Sources API Overview
Complete guide to managing documents in GraphorLM via the REST API
The GraphorLM Sources API provides a comprehensive set of endpoints for managing documents in your projects. From uploading files to processing content with advanced AI models, these endpoints enable you to build powerful document ingestion pipelines and RAG applications.
What are Sources?
Sources in GraphorLM represent documents that serve as the foundation of your knowledge base. These can include:
- Local files: PDFs, Word documents, text files, images, spreadsheets, presentations
- Web content: URLs, web pages, online articles
- Code repositories: GitHub repositories and documentation
- Media content: Audio and video files for transcription and analysis
All sources are processed through GraphorLM’s advanced AI pipeline to extract text, recognize structure, and prepare content for retrieval-augmented generation (RAG) workflows.
API Endpoints Overview
The Sources API consists of four main endpoints that provide complete document lifecycle management:
Upload Source
POST https://sources.graphorlm.com/upload
Upload documents from your local system to GraphorLM for processing
Process Source
POST https://sources.graphorlm.com/process
Reprocess existing documents with different AI models and parsing methods
List Sources
GET https://sources.graphorlm.com
Retrieve information about all documents in your project
Delete Source
DELETE https://sources.graphorlm.com/delete
Permanently remove documents from your project
Document Processing Pipeline
Understanding how GraphorLM processes your documents helps you make the most of the Sources API:
1. Upload Stage
When you upload a document using the Upload Source endpoint:
- File is validated for type and size (max 100MB)
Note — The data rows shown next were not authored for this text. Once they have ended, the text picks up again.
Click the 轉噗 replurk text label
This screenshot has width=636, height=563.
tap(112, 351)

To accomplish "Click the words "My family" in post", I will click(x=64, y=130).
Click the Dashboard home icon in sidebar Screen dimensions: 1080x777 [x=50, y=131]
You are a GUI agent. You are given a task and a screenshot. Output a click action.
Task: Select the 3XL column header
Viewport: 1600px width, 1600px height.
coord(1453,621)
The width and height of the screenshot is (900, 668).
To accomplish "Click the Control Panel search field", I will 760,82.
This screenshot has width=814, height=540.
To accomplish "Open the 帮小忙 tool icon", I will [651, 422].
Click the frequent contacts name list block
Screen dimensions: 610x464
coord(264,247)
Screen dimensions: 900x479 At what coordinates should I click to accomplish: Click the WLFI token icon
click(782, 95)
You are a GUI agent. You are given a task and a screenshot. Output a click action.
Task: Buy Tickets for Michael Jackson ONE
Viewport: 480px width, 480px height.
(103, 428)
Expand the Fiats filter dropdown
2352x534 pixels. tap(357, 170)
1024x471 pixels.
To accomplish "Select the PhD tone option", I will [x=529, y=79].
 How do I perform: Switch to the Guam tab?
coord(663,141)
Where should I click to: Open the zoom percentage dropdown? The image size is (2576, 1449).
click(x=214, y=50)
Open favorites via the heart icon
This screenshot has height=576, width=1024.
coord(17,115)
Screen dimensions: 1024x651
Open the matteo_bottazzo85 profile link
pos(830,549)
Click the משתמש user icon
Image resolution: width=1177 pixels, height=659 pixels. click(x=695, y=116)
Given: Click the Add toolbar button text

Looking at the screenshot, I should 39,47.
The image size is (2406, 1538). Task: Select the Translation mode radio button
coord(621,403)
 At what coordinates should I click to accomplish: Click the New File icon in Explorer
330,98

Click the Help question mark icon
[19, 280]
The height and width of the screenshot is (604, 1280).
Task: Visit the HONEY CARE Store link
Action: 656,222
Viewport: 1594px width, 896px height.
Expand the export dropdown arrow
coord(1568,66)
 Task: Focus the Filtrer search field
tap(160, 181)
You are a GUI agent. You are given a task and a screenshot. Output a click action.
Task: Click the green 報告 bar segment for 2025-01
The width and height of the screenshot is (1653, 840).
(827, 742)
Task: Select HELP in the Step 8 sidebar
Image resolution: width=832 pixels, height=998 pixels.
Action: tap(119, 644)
- Document is securely stored in your project
- Initial metadata is extracted (filename, size, type)
- Processing begins automatically with the default method
2. Processing Methods
GraphorLM offers multiple processing methods, selectable via the Process Source endpoint:
Basic Method
Basic Method
Speed: ⚡⚡⚡ Accuracy: ⭐⭐
- Fastest processing option
- Heuristic-based text extraction
- No OCR processing
- Ideal for plain text and simple documents
OCR Method
OCR Method
Speed: ⚡⚡ Accuracy: ⭐⭐⭐
- Optical Character Recognition for scanned documents
- Heuristic-based structure classification
- Perfect for images and scanned PDFs
- Balances speed and accuracy
YOLOX Method
YOLOX Method
Speed: ⚡ Accuracy: ⭐⭐⭐⭐
- AI-powered document structure recognition
- Advanced table and figure detection
- Superior layout analysis
- Recommended for complex documents
Advanced Method
Advanced Method
Speed: ⚡ Accuracy: ⭐⭐⭐⭐⭐
- Premium fine-tuned AI models
- Highest accuracy for specialized documents
- Advanced structure recognition
- Best-in-class text extraction
3. Document Status Lifecycle
Documents progress through various states that you can monitor using the List Sources endpoint:
Status | Description | Next Steps |
---|---|---|
New | Document uploaded, awaiting processing | Processing will begin automatically |
Processing | AI models are analyzing the document | Wait for completion |
Completed | Document ready for use in RAG pipelines | Can be used in flows |
Failed | Processing encountered an error | Try different processing method |
Authentication
All Sources API endpoints require authentication using API tokens:
Learn how to create and manage API tokens in the API Tokens guide.
Common Workflows
Basic Document Upload Workflow
- Upload: Use Upload Source to add your document
- Monitor: Check status with List Sources
- Optimize: Reprocess with Process Source if needed
- Use: Document is ready for your RAG workflows
Quality Optimization Workflow
- Start with Basic method for speed
- Review extraction quality
- Upgrade to YOLOX or Advanced if needed
- Use best results in your application
Document Lifecycle Management
Supported File Types
The Sources API supports a wide range of document formats:
Documents & Text
- PDF: Portable Document Format files
- Microsoft Office: DOC, DOCX, PPT, PPTX, XLS, XLSX
- OpenDocument: ODT (Text documents)
- Text Files: TXT, TEXT, MD (Markdown), HTML, HTM
- Data Files: CSV, TSV (Comma/Tab-separated values)
Images & Media
- Images: PNG, JPG, JPEG, TIFF, BMP, HEIC
- Audio: MP3, WAV, M4A, OGG, FLAC
- Video: MP4, MOV, AVI, MKV, WEBM
Processing Recommendations
File Type | Recommended Method | Notes |
---|---|---|
Clean PDFs | Basic or OCR | Fast processing for digital PDFs |
Scanned PDFs | OCR or YOLOX | OCR needed for text extraction |
Complex Documents | YOLOX or Advanced | Better structure recognition |
Images with Text | OCR or YOLOX | Requires OCR for text extraction |
Spreadsheets | Basic or YOLOX | YOLOX better for complex tables |
Presentations | YOLOX or Advanced | Better slide layout recognition |
Rate Limits and Best Practices
Rate Limits
- Upload: No strict limits, but large files may take longer
- Processing: Allow adequate time for complex methods
- List/Delete: Standard API rate limits apply
Best Practices
Upload Optimization
Upload Optimization
File Preparation:
- Compress large files when possible (max 100MB)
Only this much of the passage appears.